I also thought about supporting hybrid hashes, i.e. that older objects 
still can be hashed with SHA-1. Alas, a simple thought experiment 
demonstrates how silly that idea is: most of the objects will not change 
between two revisions, and they'd have to be rehashed with SHA-256 (or 
whatever we decide upon) anyway, so hybrids would do no good.

A better idea would be to increment the repository version, and expect 
SHA-1 for version 1, SHA-256 for version >= 2.

However, I could imagine that we do not need this huge change (it would 
break _many_ setups). The breakthrough was announced last Tuesday, and it 
involved 75% payload, i.e. to fake a new -- say -- git.c, one would need 
to enlarge git.c by a factor 4, and you would see a lot of gibberish 
inside some comment. (Note that I did not listen to the talk myself, this 
is all deducted from the scarce information which is available via the 
'net.)

Even if the breakthrough really comes to full SHA-1, you still have to add 
_at least_ 20 bytes of gibberish. Which would be harder to spot, but it 
would be spotted.

This made me think about the use of hashes in git. Why do we need a hash 
here (in no particular order):

1) integrity checking,
2) fast lookup,
3) identifying objects (related to (2)),
4) trust.

Except for (4), I do not see why SHA-1 -- even if broken -- should not be 
adequate. It is not like somebody found out that all JPGs tend to have 
similar hashes so that collisions are more likely.
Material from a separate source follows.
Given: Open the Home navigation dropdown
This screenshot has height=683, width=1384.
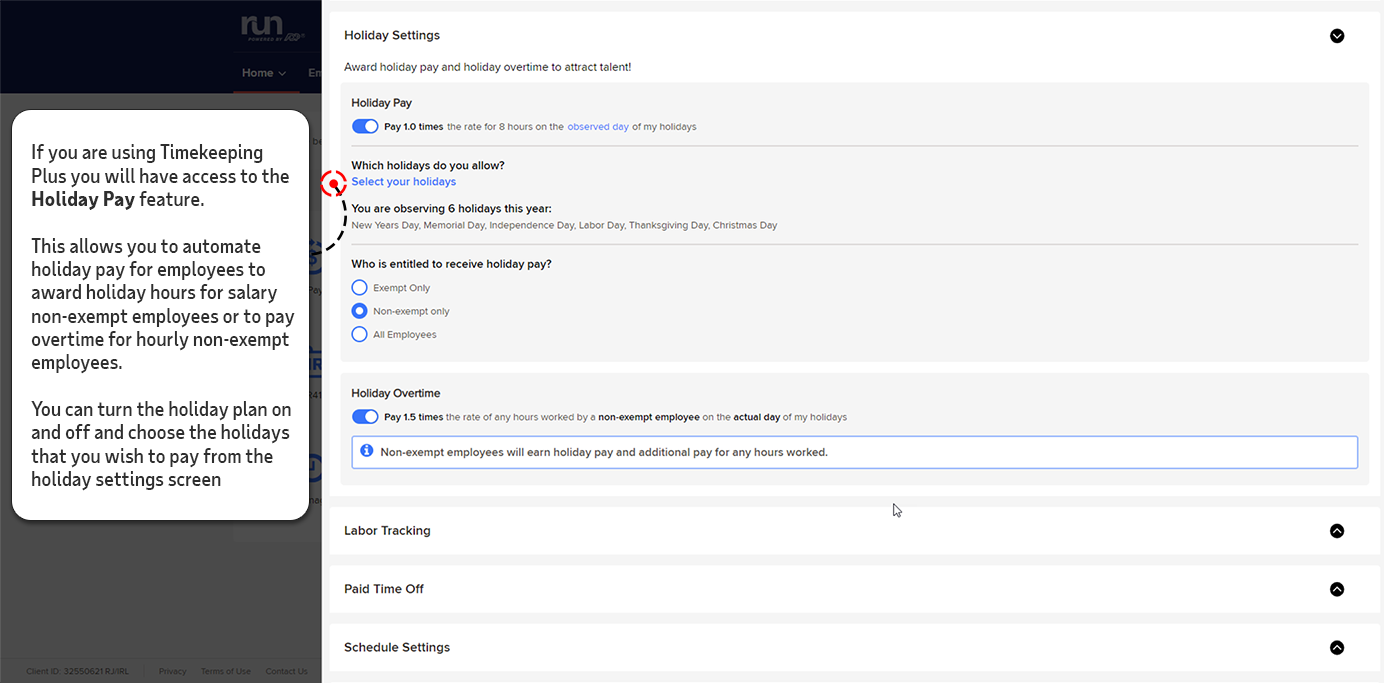Looking at the screenshot, I should coord(283,72).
And thinking about trust: The hash is augmented by thinking persons. It is 
not like you blindly trust a person forever. You build up trust, and once 
you were failed, the trust is lost, and very hard to build up again. So, 
you just would try to get all objects again from somebody you still trust, 
and never pull from the loser^H^H^H^H^Huntrusted person again. Ever.

Besides, as has been pointed out several times, a dishonest person could 
try to sneak bad code into your repository _regardless_ of a secure hash.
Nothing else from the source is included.